_Исходный текст_:

В статьях "Асмодей нашего времени", "Промахи", "Лжереалисты", "Современные романы" и других Антонович отрицал жизненную важность, социальную значимость и даже художественную ценность романа "Отцы и дети", приравнивал его к ретроградному роману бездарного писателя В. Аскоченского. Критик превратно толковал образ Базарова, называя героя обжорой, болтуном, циником, пьянчужкой, хвастунишкой, жалкой карикатурой на молодежь, а весь роман - клеветой на молодое поколение.
Антонович не увидел того четкого классового размежевания между демократами и либералами, которое всегда отмечали Чернышевский и Добролюбов, а потому и разделил героев романа на "отцов" и "детей" по возрастному признаку. Критик договорился до того, что автора "Отцов и детей" назвал родоначальником антинигилистических романов.
Но справедливость требует отметить, что Антонович высказал и ряд верных положений о замысле тургеневского романа, о роли искусства в общественном воспитании человека и об отношении Базарова к искусству. В отличие от Каткова он признавал серьезными и полезными занятия демократов-шестидесятников естественными науками.

_Сохранённые данные_:
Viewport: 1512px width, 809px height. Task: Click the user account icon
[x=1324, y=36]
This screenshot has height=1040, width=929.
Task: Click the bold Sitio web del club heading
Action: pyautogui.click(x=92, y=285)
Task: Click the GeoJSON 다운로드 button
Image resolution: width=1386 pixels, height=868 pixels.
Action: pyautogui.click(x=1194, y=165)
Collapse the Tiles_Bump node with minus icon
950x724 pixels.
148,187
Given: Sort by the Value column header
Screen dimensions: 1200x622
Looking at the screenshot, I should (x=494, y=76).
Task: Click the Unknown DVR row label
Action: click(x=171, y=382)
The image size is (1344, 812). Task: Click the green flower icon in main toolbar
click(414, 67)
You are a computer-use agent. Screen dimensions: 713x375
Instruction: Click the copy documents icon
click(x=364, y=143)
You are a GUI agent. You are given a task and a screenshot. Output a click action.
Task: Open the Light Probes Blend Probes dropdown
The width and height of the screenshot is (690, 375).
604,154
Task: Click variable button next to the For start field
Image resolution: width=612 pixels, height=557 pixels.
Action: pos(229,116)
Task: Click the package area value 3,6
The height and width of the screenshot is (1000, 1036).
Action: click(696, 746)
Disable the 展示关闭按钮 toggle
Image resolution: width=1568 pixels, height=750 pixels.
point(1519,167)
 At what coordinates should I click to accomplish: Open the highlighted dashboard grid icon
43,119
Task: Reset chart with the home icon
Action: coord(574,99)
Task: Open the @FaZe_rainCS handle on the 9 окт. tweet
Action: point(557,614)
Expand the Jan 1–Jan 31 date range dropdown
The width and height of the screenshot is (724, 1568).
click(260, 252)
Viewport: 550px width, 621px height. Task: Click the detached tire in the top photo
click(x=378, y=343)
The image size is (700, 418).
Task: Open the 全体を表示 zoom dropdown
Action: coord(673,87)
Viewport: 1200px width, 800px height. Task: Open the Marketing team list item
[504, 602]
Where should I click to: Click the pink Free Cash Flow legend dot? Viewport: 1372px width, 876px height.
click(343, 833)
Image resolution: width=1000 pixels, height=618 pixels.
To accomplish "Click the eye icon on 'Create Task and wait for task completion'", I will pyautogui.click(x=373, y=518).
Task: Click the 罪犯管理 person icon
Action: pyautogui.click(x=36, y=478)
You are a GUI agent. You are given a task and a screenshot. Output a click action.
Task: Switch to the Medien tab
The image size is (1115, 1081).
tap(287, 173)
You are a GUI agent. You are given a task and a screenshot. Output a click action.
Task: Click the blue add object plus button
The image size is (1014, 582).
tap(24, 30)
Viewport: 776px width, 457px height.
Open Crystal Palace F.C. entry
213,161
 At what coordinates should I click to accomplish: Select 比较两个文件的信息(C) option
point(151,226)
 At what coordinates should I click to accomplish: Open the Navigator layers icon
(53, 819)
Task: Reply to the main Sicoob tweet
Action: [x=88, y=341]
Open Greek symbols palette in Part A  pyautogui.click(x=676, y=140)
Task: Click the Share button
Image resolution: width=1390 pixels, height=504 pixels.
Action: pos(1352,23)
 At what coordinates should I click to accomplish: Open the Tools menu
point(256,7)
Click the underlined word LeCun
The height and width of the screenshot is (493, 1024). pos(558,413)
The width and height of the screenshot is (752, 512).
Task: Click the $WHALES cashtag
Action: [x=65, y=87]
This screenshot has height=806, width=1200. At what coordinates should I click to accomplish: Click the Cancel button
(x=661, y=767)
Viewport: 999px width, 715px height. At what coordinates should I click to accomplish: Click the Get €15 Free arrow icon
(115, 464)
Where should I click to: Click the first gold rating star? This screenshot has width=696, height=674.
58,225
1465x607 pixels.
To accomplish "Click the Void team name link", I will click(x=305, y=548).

_Список заданий_:
1. По какому признаку, если верить тексту о статьях Антоновича, критик разделил героев романа на «отцов» и «детей»?
2. Продолжите текст о статьях Антоновича, начав сразу после его последнего предложения.

_Ответы к упражнению_:
1. По возрастному признаку.

2.
Рис. 3. Д. И. Писарев
Точка зрения "Русского слова" наиболее ярко отразилась в статьях Д. И. Писарева "Базаров", "Реалисты" (первоначально статья называлась "Нерешенный вопрос"), "Мыслящий пролетариат", "Посмотрим!". Ее в основном разделял и Герцен в статье "Еще раз Базаров" (1868). Вслед за Чернышевским и Добролюбовым, в отличие от Антоновича, Писарев считал главной задачей критики анализ идей произведения, степень их соответствия жизненной правде. Сняв с Базарова обвинение в карикатурности, критик глубоко объяснил положительное значение героя романа, подчеркнул жизненную важность и социальную роль Базаровых. Он утверждал: "Наш теперешний литературный реализм не выписан из заграницы в готовом виде, а формируется у нас дома"1. Отграничив роман "Отцы и дети" от антинигилистических романов Клюшникова, Писемского, Лескова и других, Писарев в то же время сблизил его с романом Чернышевского "Что делать?".
1 ("Русское слово", 1864, № 9, с. 2)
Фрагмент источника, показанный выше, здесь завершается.